The lines between IDEs and terminals are blurring as both adopt features from the other. The future developer workbench will be a hybrid prioritizing a natural language prompting interface, relegating direct code editing to a secondary, fallback role.
The workflow with an AI coding assistant is described as feeling like the human is the robot, not the programmer. The primary role shifts from writing code to shuttling information between different contexts and the AI model, which performs the heavy lifting of code generation and problem-solving.
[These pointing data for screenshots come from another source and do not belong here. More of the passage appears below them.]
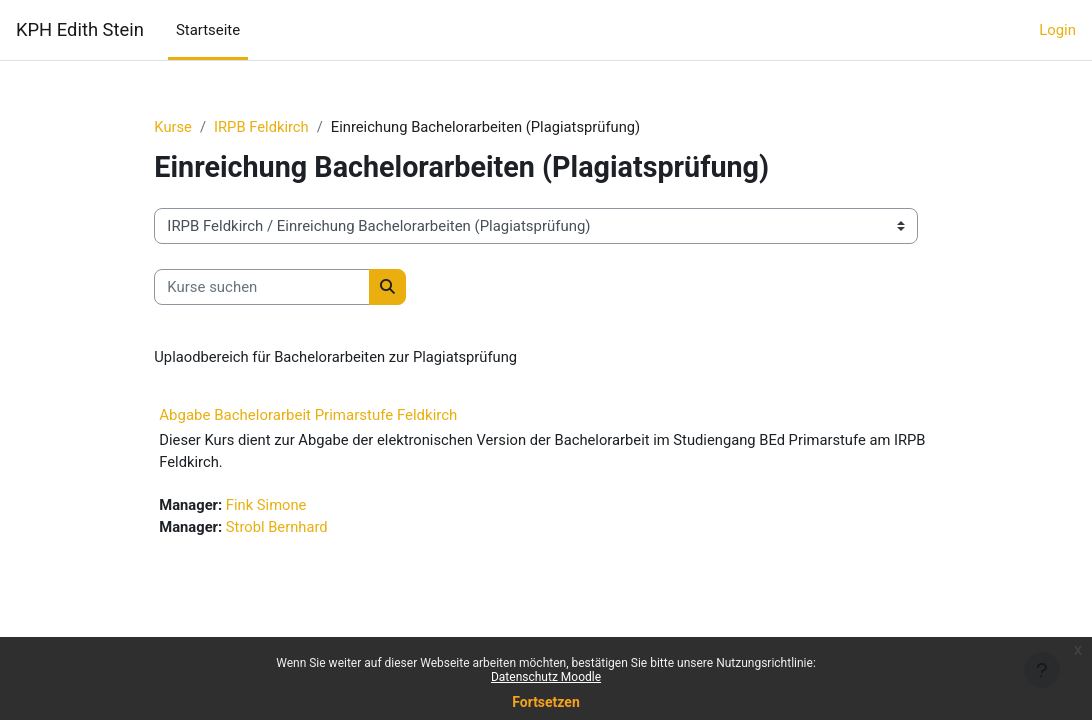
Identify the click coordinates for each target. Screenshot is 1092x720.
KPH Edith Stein (80, 29)
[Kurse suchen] (279, 287)
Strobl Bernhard (294, 528)
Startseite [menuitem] (208, 30)
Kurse (190, 127)
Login (1057, 30)
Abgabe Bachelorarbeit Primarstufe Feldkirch (325, 415)
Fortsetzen (546, 702)
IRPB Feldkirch (279, 127)
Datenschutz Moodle (546, 677)
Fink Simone (284, 506)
Figma CEO Dylan Field predicts we will look back at current text prompting for AI as a primitive, command-line interface, similar to MS-DOS. The next major opportunity is to create intuitive, use-case-specific interfaces—like a compass for AI's latent space—that allow for more precise control beyond text.
AI's impact on coding is unfolding in stages. Phase 1 was autocomplete (Copilot). We're now in Phase 2, defined by interactive agents where developers orchestrate tasks with prompts. Phase 3 will be true automation, where agents independently handle complete, albeit simpler, development workflows without direct human guidance.
The emerging paradigm is a central coding agent with multiple specialized input tools. A canvas tool (like Paper) will be for visual prompting, an IDE (like Cursor) will be for code refinement, and a text prompt will be for direct commands, all interoperating with the same agent to build software.
Despite the rise of terminal-based AI, IDEs remain essential because source code is meant for human consumption. Visual interfaces are the best way for developers to review, understand, and build context around what AI agents produce, preventing the 'death of the IDE'.
The next frontier for AI in development is a shift from interactive, user-prompted agents to autonomous "ambient agents" triggered by system events like server crashes. This transforms the developer's workbench from an editor into an orchestration and management cockpit for a team of agents.
The primary interface for managing AI agents won't be simple chat, but sophisticated IDE-like environments for all knowledge workers. This paradigm of "macro delegation, micro-steering" will create new software categories like the "accountant IDE" or "lawyer IDE" for orchestrating complex AI work.
Future coding interfaces will move beyond read-only chat logs. They will treat the AI conversation as an editable 'multi-buffer'—a new type of document that aggregates code snippets from across a project. This will allow developers to directly manipulate code within the conversational flow itself.
Instead of becoming obsolete, IDEs like IntelliJ will be repurposed as highly efficient, background services for AI agents. Their fast indexing and incremental rebuild capabilities will be leveraged by AIs, while the human engineer works through a separate agent-native interface.
For over a decade, software development fragmented into siloed roles (PM, Design, Eng) with their own tools. AI code editors are collapsing these boundaries by creating a unified workspace where a single "maker" or a streamlined team can build, iterate, and ship, much like in the early days of computing.